Hi Moteen,
On 5/14/25 8:05 AM, Moteen Shah wrote:
Hey Quentin,
Thanks for the review.
On 13/05/25 16:10, Quentin Schulz wrote:
Hi Moteen,
On 5/12/25 1:50 PM, Moteen Shah wrote:
Add a function to scan through all the nodes in the device-tree
for bootph-* property. If found, propagate it to all of its parent
It's not scanning for bootph-* properties. It's scanning for two
specific bootph properties, so try to update the commit log and
comments so it's not misleading.
I will update the commit message in the revision.
The commit log is lacking information as to why we need to do this,
what this helps with and why this is specific to bootph-all and
bootph-some-ram.
> Why this is specific to bootph-all and bootph-some-ram
The other ones are handled by fdtgrep as those are for the SPL stage.

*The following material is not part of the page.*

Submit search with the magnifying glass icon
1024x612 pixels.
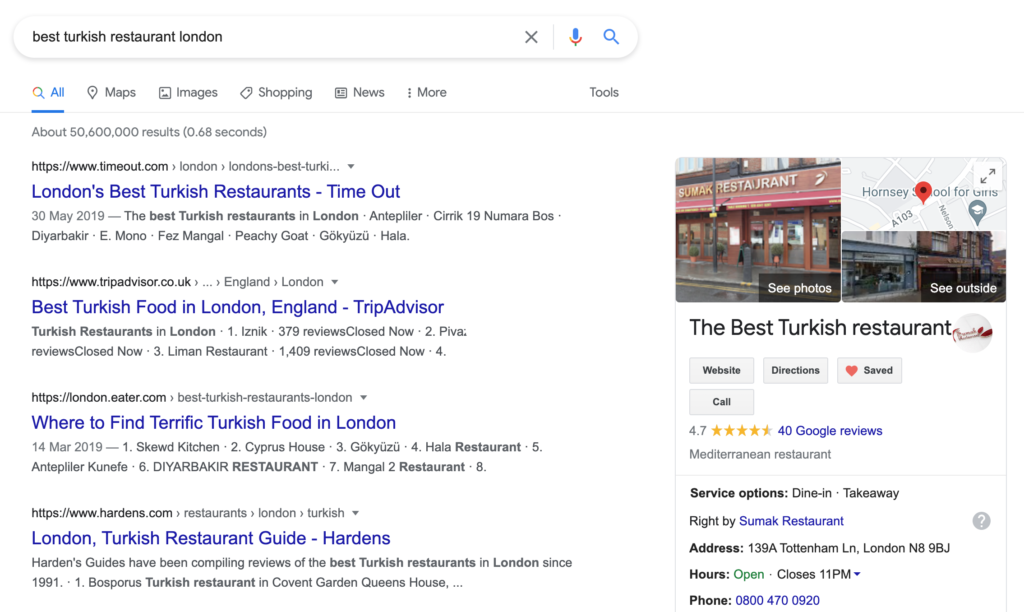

Yup, the issue is that the non-proper stages do not actually read the
bootph nodes as they are stripped by fdtgrep. The DTB for the stage is
of everything relevant to the stage, without the bootph nodes. This is
done to save precious space (instead of having a full DTB with
appropriate bootph nodes, we only keep the bootph nodes and we strip the
bootph properties from them as they are now implied). However, the
proper stage (and specifically the pre-relocation part of the proper
stage) uses the full DTB, with bootph properties. So we need to
propagate them so that pre-relocation works as expected since it'll
check whether bootph-all/bootph-some-ram property is part of the node
before probing the device.
[...]
+ Args:
+ node (fdt.Node): Node to propagate the property to
Specify that all its parents (recursively) will have this property
propagated to.
It is iterative not recursive. How about: "Node and all its parent nodes
above it to propagate the property to iteratively"
Mmmm, true, I had in mind that recursive also works for defining "parent
of parent" and "parent of parent of parent", etc, but it really seems
the term is specific to recursion, which we don't use here.

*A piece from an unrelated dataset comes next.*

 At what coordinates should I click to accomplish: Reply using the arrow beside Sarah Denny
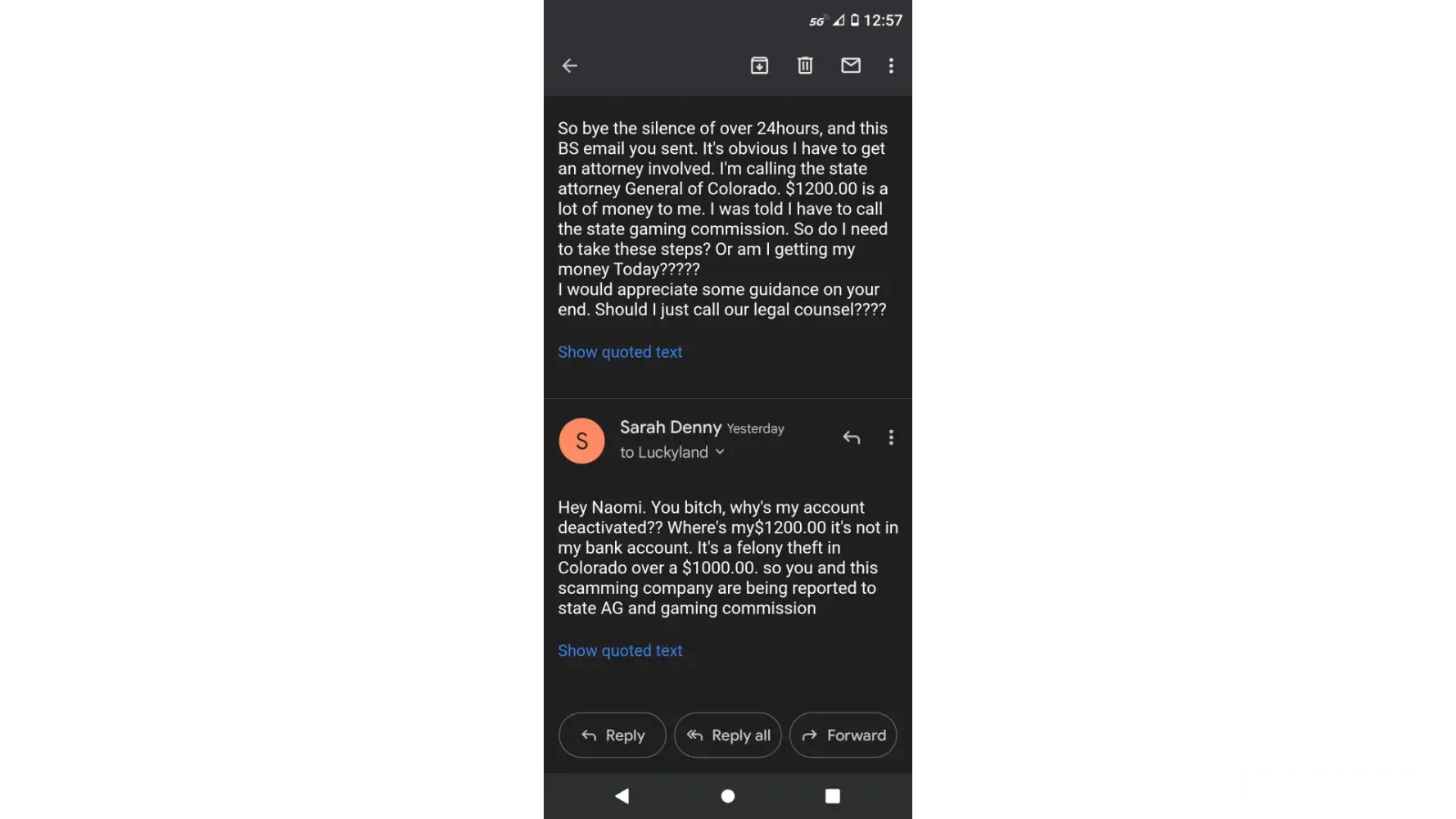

Can suggest something like:
Node to propagate the property to. Its parents (and their parents, and
so on until the root node) are also propagated the property.
[...]
+ changed = False
+ for prop in bootph_prop:
+ if prop in node.props:
+ changed |= propagate_bootph(node.parent, prop)
+
+ for subnode in node.subnodes:
+ changed |= scan_and_prop_bootph(subnode)
+ return changed
+
I have a gut feeling this is suboptimal, though simple and easy to
maintain.
We currently go up to the root node for each and every found bootph-
{all,some-ram} property. We could simply divide this by half (or more
if there are more properties to propagate in the future) by passing
the props to propagate instead of just one. We can keep track of which
node has propagated the property already and, for its children, stop
the propagation at that level instead of going up to the root node all
the time. I'm not sure typical Device Trees are deep enough for us to
care about that kind of optimization for now, especially since it'll
be running at build time only?
> passing the props to propagate instead of just one
Since we are only concerned with the post SPL stage with this patch
since the SPL stages are handled by fdtgrep, I am not sure if adding
this optimization would result in gains assuming that bootph-all is the
superset of all bootph-* properties(this patch concerns only with some-
ram and all) and adding anything with bootph-all in the same node will
be redundant?
Something like: (not tested)
def propagate_bootph(node, props):
changed = False
while node:
to_write = props - set(node.props)
for prop in to_write:
node.AddEmptyProp(prop, 0)
changed = True
node = node.parent
return changed
def scan_and_prop_bootph(node):
bootph_prop = {'bootph-all', 'bootph-some-ram'}
changed = False
to_propagate = bootph_prop & set(node.props)
if to_propagate:
changed |= propagate_bootph(node.parent, to_propagate)
[...]
> stop the propagation at that level instead of going up to the root
node all the time
This optimization will surely result in gains of about few microseconds
I would assume, since we are running this on host PC.
I am not sure if we require such optimizations in build time. It would
require? No :)
We can optimize later on if it really becomes annoying for build time
but I'm sure there are other places in code where optimizing would be
more beneficial :)
So no worries about the optimization ;) (also not sure it is necessarily
more optimized what I'm suggesting, just a gut feeling).